> _INPUT ROWS_
• • • •

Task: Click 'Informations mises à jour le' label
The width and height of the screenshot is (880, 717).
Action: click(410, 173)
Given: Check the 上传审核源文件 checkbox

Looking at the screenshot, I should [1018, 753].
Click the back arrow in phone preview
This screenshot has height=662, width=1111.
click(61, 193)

• • • •

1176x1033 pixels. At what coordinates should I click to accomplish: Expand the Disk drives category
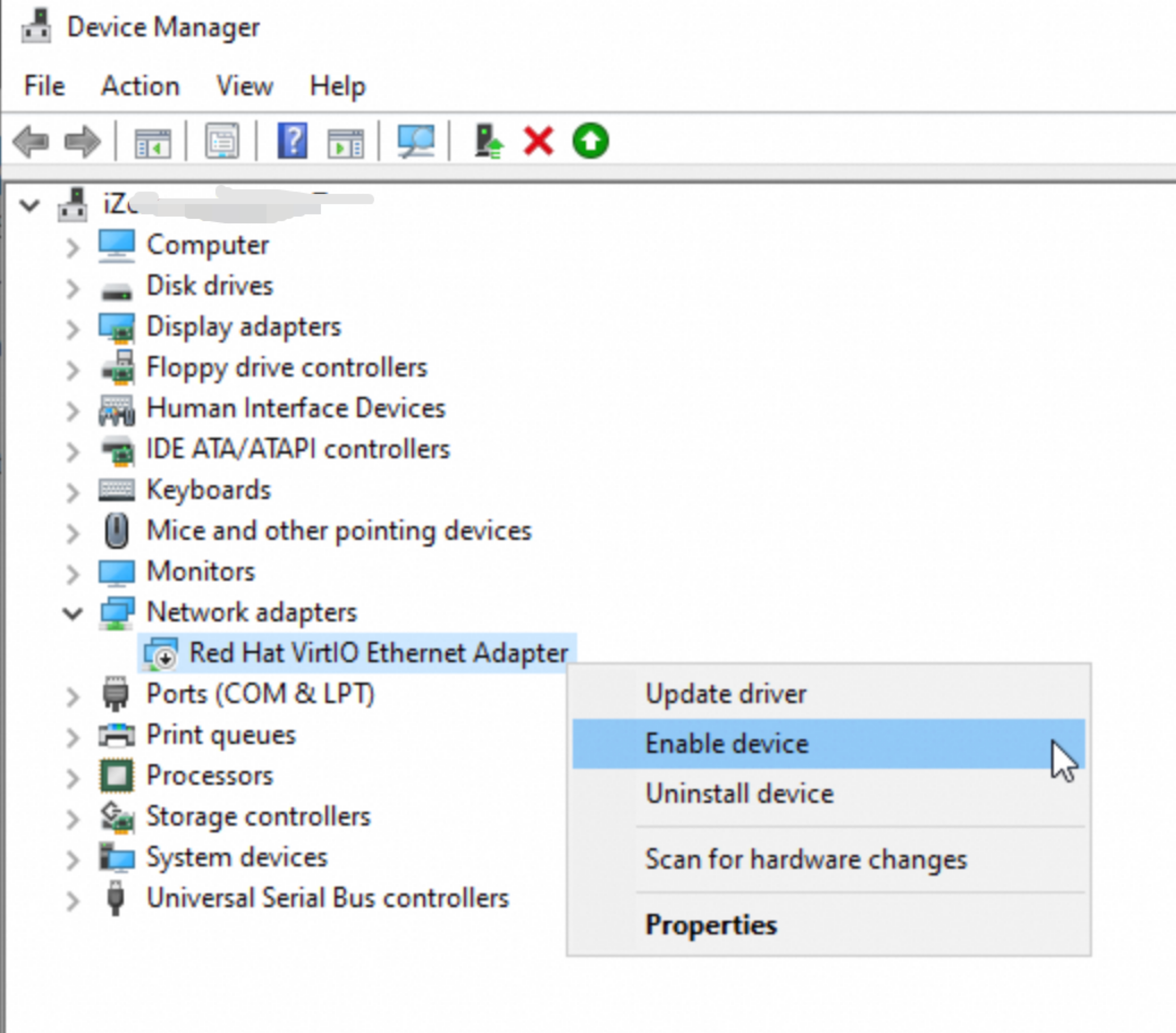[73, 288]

• • • •

> _EXERCISE OBJECTIVE_
Turn the data from the line with "Task: Click 'Informations" up to and including the line with "click(61, 193)" into a numbered list, leaving out any blank lines.

> _SOLVED PROBLEM_
1. Task: Click 'Informations mises à jour le' label
2. The width and height of the screenshot is (880, 717).
3. Action: click(410, 173)
4. Given: Check the 上传审核源文件 checkbox
5. Looking at the screenshot, I should [1018, 753].
6. Click the back arrow in phone preview
7. This screenshot has height=662, width=1111.
8. click(61, 193)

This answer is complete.